Así que poco a poco se fueron extendiendo. El germen de esa aguja compartida se fortaleció, poseyó a los insultantemente vagos que prefirieron mantenerse al margen mientras tuviesen tele, tuviesen fútbol, tuviesen fórmula uno, etc.

Puedo decir que nos lo quitaron todo, que nos privaron de la música, del buen cine, de nuestra forma de rebelión ante este sangrante vicio de amasar fortunas.

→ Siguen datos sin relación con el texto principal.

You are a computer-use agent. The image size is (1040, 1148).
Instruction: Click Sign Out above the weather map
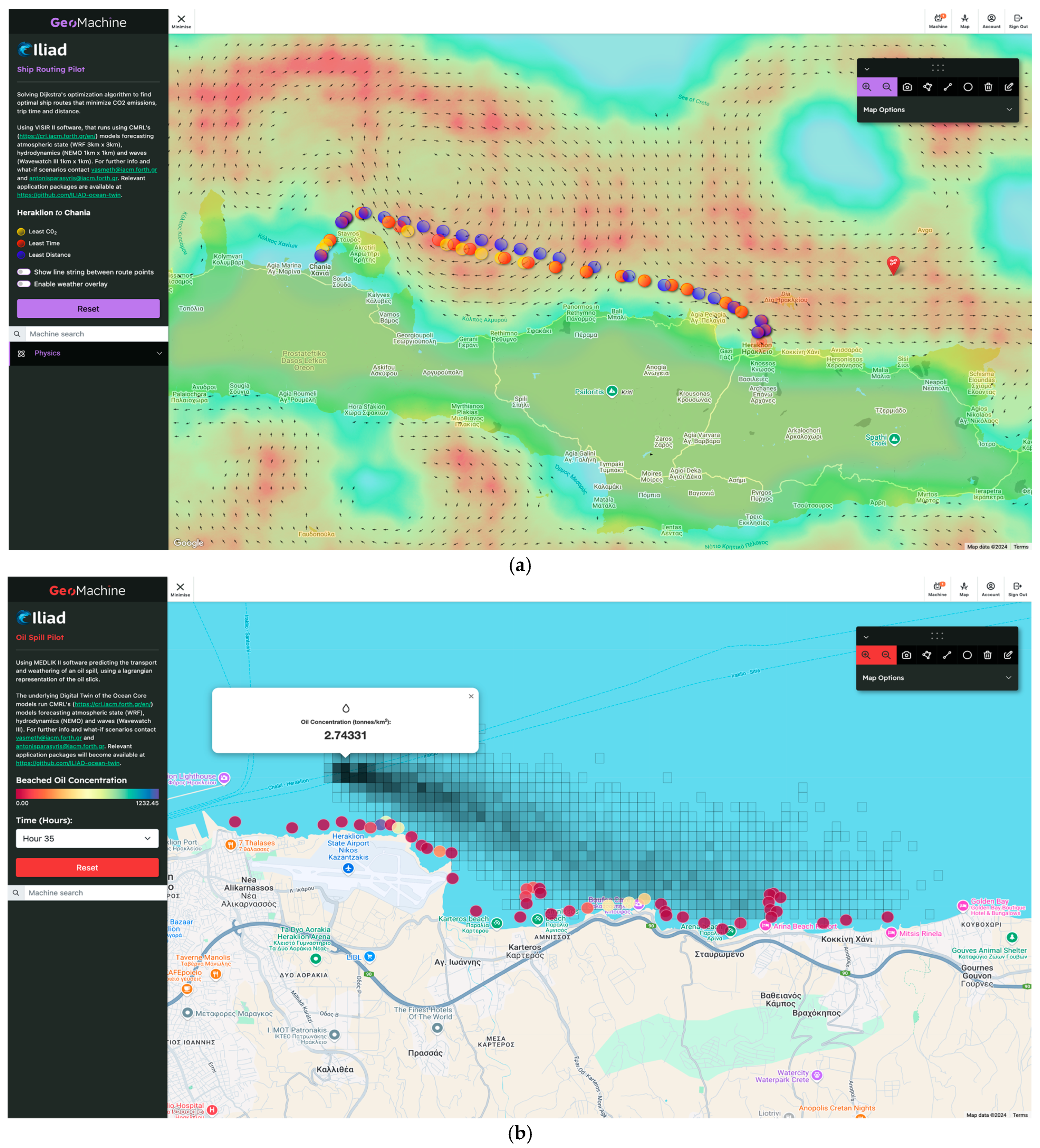(1018, 21)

Puedo decir que, al menos, lo intentaron.

Nos mantuvimos críticos, nos mantuvimos insatisfechos, nos mantuvimos celosos de lo que era nuestro y de todos, de lo que nos correspondía por derecho, lo que había de venir a nosotros porque nosotros éramos los que lo dejábamos libre para viajar entre quienes quisieran aprehenderlo.

Nos convirtieron en criminales, nos juzgaron y encarcelaron pero estamos orgullosos porque en cualquier lugar en el que había un reproductor de mp3, o un procesador de textos, o un reproductor de vídeo nunca dejó de escucharse una sola nota de música, ni de escribirse o leerse de unos a otros un poema o un relato y, por supuesto, siguieron sucediéndose magníficos planos de magníficas películas...

Podemos estar orgullosos de ello porque mientras hubo red de redes, mientras existió ese gran hormiguero, fuimos los que quisimos diminutas hormigas que, en lugar de comida, llevamos conocimiento y placer de unas mentes a otras.

De hecho estamos orgullos de que luchamos hasta que no nos quedaron fuerzas, hasta que nos cortaron la luz, hasta que derribaron nuestras puertas, hasta que aniquilaron nuestra conexión, nuestra esencia.

Ahora lo que nos duele es el alma porque muchos de nosotros seguimos pensando que aún pudimos haber hecho más. Respecto a nuestra cartera no sentimos más que pena que antes: fuimos pobres entonces y, desde luego, no somos ricos ahora.